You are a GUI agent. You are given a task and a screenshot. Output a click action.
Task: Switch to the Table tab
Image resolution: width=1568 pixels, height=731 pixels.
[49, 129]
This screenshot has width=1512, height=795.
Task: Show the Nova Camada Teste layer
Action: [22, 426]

TASK INSTRUCTIONS:
Copy all of the material above line for line, keeping every word, number, and bracket unchanged.

COMPLETED TASK:
You are a GUI agent. You are given a task and a screenshot. Output a click action.
Task: Switch to the Table tab
Image resolution: width=1568 pixels, height=731 pixels.
[49, 129]
This screenshot has width=1512, height=795.
Task: Show the Nova Camada Teste layer
Action: [22, 426]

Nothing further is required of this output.